- _PROBLEM TO SOLVE_
Each of the entries should be output exactly, with nothing left out.

[Opening STORED DATA section]

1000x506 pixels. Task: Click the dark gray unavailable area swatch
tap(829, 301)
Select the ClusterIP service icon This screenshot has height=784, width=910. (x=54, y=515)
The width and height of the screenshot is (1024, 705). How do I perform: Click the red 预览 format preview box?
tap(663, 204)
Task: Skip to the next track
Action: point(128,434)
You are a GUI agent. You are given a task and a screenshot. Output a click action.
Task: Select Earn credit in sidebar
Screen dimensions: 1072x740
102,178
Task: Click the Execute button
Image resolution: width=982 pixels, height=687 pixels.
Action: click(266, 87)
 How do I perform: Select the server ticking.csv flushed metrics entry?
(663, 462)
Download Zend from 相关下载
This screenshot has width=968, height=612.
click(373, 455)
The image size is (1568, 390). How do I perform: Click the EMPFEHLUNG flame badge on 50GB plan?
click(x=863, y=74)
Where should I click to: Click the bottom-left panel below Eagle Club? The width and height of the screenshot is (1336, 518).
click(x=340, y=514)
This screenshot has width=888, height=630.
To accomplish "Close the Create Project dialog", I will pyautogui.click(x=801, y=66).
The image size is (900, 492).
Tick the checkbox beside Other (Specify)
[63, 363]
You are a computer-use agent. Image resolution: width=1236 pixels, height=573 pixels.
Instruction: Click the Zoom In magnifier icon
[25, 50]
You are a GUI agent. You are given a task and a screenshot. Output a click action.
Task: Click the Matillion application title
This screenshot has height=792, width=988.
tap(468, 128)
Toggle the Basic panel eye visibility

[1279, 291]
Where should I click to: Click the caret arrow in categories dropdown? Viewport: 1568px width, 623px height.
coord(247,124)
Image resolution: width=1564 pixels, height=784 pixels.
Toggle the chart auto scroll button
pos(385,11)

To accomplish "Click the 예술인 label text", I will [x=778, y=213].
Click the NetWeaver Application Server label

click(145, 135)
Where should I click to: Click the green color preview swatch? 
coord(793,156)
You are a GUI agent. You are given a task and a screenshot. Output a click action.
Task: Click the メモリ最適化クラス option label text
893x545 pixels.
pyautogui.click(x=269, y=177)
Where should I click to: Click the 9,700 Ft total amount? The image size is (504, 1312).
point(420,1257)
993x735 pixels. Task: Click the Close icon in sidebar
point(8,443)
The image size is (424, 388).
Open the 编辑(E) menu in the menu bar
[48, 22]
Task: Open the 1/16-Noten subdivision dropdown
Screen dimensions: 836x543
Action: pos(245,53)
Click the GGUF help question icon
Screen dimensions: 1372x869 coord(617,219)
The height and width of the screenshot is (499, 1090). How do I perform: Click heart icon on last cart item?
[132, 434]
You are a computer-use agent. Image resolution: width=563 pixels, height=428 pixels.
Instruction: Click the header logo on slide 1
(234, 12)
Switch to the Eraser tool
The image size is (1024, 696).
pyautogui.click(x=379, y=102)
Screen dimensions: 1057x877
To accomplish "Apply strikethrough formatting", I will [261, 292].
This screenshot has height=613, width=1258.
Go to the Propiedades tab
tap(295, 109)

[Closing STORED DATA section]

- _THE COMPLETED TASK_
1000x506 pixels. Task: Click the dark gray unavailable area swatch
tap(829, 301)
Select the ClusterIP service icon This screenshot has height=784, width=910. (x=54, y=515)
The width and height of the screenshot is (1024, 705). How do I perform: Click the red 预览 format preview box?
tap(663, 204)
Task: Skip to the next track
Action: point(128,434)
You are a GUI agent. You are given a task and a screenshot. Output a click action.
Task: Select Earn credit in sidebar
Screen dimensions: 1072x740
102,178
Task: Click the Execute button
Image resolution: width=982 pixels, height=687 pixels.
Action: click(266, 87)
 How do I perform: Select the server ticking.csv flushed metrics entry?
(663, 462)
Download Zend from 相关下载
This screenshot has width=968, height=612.
click(373, 455)
The image size is (1568, 390). How do I perform: Click the EMPFEHLUNG flame badge on 50GB plan?
click(x=863, y=74)
Where should I click to: Click the bottom-left panel below Eagle Club? The width and height of the screenshot is (1336, 518).
click(x=340, y=514)
This screenshot has width=888, height=630.
To accomplish "Close the Create Project dialog", I will pyautogui.click(x=801, y=66).
The image size is (900, 492).
Tick the checkbox beside Other (Specify)
[63, 363]
You are a computer-use agent. Image resolution: width=1236 pixels, height=573 pixels.
Instruction: Click the Zoom In magnifier icon
[25, 50]
You are a GUI agent. You are given a task and a screenshot. Output a click action.
Task: Click the Matillion application title
This screenshot has height=792, width=988.
tap(468, 128)
Toggle the Basic panel eye visibility

[1279, 291]
Where should I click to: Click the caret arrow in categories dropdown? Viewport: 1568px width, 623px height.
coord(247,124)
Image resolution: width=1564 pixels, height=784 pixels.
Toggle the chart auto scroll button
pos(385,11)

To accomplish "Click the 예술인 label text", I will [x=778, y=213].
Click the NetWeaver Application Server label

click(145, 135)
Where should I click to: Click the green color preview swatch? 
coord(793,156)
You are a GUI agent. You are given a task and a screenshot. Output a click action.
Task: Click the メモリ最適化クラス option label text
893x545 pixels.
pyautogui.click(x=269, y=177)
Where should I click to: Click the 9,700 Ft total amount? The image size is (504, 1312).
point(420,1257)
993x735 pixels. Task: Click the Close icon in sidebar
point(8,443)
The image size is (424, 388).
Open the 编辑(E) menu in the menu bar
[48, 22]
Task: Open the 1/16-Noten subdivision dropdown
Screen dimensions: 836x543
Action: pos(245,53)
Click the GGUF help question icon
Screen dimensions: 1372x869 coord(617,219)
The height and width of the screenshot is (499, 1090). How do I perform: Click heart icon on last cart item?
[132, 434]
You are a computer-use agent. Image resolution: width=563 pixels, height=428 pixels.
Instruction: Click the header logo on slide 1
(234, 12)
Switch to the Eraser tool
The image size is (1024, 696).
pyautogui.click(x=379, y=102)
Screen dimensions: 1057x877
To accomplish "Apply strikethrough formatting", I will [261, 292].
This screenshot has height=613, width=1258.
Go to the Propiedades tab
tap(295, 109)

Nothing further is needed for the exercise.